While renewing rivalries might be nice, the goal for each school is to make the playoffs. The three Columbia County schools might be fighting for the final spot with one of the aforementioned schools.
"I am excited about the new region," Lakeside coach Randy Hill said. "It is going to be fun, but it will be tough; some of these teams we will play this year will be good. But it will build a stronger program for Lakeside."
A recent power poll conducted by the Georgia Sports Network placed Greenbrier fourth in the region behind Statesboro, Wayne County and Baldwin. That would put the Wolfpack in the playoffs. Evans was picked sixth and Lakeside seventh.
"Preseason polls don't mean a thing," Derrick said. "With the region the way it is and rivalry games, the region is up in the air."
In this particular switch, Harlem appeared to get the raw deal.
Placed in a region with a number of schools that were large enough to compete in Class AAAA a season ago, the Bulldogs will be hard-pressed to find success on the gridiron this season.
"We just can't be competitive," said Lewis, "in any sport. There are a lot of things I'd like to say (about the GHSA), but I can't."

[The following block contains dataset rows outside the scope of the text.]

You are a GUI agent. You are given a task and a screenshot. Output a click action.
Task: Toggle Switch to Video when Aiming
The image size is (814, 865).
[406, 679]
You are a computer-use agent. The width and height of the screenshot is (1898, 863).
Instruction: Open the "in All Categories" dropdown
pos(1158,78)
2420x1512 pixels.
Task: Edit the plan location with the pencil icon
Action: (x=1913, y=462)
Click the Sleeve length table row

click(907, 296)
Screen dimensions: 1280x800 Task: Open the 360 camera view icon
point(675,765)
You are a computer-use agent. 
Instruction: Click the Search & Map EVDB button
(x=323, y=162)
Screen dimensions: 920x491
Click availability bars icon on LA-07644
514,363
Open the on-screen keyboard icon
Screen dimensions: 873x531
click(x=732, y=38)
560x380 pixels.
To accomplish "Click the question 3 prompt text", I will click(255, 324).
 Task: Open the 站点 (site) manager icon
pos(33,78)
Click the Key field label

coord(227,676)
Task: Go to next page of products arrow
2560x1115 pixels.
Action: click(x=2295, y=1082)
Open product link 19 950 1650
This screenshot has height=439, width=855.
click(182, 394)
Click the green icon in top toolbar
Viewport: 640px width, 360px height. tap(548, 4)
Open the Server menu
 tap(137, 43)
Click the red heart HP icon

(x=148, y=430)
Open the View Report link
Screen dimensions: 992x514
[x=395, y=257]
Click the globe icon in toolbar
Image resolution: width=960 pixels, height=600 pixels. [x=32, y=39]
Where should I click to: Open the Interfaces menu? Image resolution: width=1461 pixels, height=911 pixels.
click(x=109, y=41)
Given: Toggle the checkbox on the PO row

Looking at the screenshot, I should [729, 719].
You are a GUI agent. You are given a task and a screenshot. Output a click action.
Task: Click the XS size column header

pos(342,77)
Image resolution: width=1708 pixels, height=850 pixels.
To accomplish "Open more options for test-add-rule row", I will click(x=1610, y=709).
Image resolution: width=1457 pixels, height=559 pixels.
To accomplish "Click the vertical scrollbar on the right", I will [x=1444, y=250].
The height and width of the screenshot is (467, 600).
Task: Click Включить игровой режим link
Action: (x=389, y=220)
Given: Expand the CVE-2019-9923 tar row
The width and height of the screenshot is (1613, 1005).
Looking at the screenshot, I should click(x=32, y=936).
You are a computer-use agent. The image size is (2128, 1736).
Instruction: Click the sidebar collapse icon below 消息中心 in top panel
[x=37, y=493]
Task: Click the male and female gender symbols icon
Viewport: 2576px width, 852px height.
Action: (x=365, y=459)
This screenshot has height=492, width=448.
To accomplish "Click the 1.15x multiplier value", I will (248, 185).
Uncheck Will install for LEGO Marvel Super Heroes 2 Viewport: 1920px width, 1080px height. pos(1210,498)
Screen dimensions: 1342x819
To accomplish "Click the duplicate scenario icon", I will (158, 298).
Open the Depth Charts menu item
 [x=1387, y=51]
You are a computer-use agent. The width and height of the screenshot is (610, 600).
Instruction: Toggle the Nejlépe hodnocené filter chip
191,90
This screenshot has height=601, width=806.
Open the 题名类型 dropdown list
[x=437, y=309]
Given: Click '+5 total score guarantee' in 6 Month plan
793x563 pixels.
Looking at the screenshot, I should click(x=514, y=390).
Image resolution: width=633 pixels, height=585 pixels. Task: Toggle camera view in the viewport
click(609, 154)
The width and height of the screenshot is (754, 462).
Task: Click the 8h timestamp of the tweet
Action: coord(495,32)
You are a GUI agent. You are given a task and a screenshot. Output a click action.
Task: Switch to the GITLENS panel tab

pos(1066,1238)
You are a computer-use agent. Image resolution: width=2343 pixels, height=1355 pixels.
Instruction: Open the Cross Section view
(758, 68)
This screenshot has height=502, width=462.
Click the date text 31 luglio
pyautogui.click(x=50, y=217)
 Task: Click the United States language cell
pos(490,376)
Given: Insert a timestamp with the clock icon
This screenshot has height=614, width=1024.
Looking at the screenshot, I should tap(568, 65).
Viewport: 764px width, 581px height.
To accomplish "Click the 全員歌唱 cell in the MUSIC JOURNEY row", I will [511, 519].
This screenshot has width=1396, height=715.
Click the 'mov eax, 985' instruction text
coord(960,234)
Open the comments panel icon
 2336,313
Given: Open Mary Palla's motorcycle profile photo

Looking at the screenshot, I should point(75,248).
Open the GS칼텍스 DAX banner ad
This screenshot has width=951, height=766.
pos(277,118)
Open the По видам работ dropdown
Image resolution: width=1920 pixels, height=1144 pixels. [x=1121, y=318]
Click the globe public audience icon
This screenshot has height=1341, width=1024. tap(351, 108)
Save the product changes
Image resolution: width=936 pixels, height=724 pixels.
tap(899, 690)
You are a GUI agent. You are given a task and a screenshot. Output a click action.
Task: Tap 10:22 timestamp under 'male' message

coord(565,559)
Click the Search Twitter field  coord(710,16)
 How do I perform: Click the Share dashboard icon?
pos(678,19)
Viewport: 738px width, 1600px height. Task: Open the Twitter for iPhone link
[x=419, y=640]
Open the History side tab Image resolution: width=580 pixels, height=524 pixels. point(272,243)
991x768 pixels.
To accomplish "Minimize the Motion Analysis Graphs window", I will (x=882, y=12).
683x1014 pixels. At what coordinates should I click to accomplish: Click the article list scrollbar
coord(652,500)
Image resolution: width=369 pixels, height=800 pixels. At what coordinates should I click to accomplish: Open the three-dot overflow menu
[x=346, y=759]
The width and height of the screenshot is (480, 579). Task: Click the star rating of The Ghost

Although the Bulldogs lose Laney and Washington County, Harlem gains football power Thomson and 2003 playoff teams Butler and South Effingham. Benedictine, Glenn Hills, Burke County, Hephzibah and region incumbent Jefferson County are all serious contenders for the playoffs in the 11-team region.
The Bulldogs went 2-8 last season in a weaker region and could be in deep trouble after losing superstar quarterback Tim Camp to the Air Force Academy.
"We will work as hard as we always do," Lewis said. "I just think we are going to struggle in the new region."
A Whole New World
Citing travel costs, Augusta Christian athletic director Bruce Lane announced the Lions would leave the Georgia Independent Schools Association at the end of the 2003-2004 school year.
The move to SCISA would force the Lions to play an entirely new schedule, but the benefit would lie in the travel costs.
The Lions had to travel two hours plus to Milledgeville and Macon often to play region games. Now, most of Augusta Christian's region games will be in the Columbia, S.C., vicinity.
The affect on competition remains to be seen.
"We just don't know how the season will shake out," said Lane. "We will be playing teams we are not familiar with, and that could be good or bad."
The Lions will play the Class AA champion and runner-up and will face the Class AAA runner-up.
"I think we will be tested early and often with our schedule," Lane said. "Our success will depend on how well our young guys perform."
Lane returns only six seniors forcing the young Lions to grow up quickly.
"We'll know were we stand in this new region pretty quickly," he said.
With only 10 games, just about every county team will have that same revelation early in the season.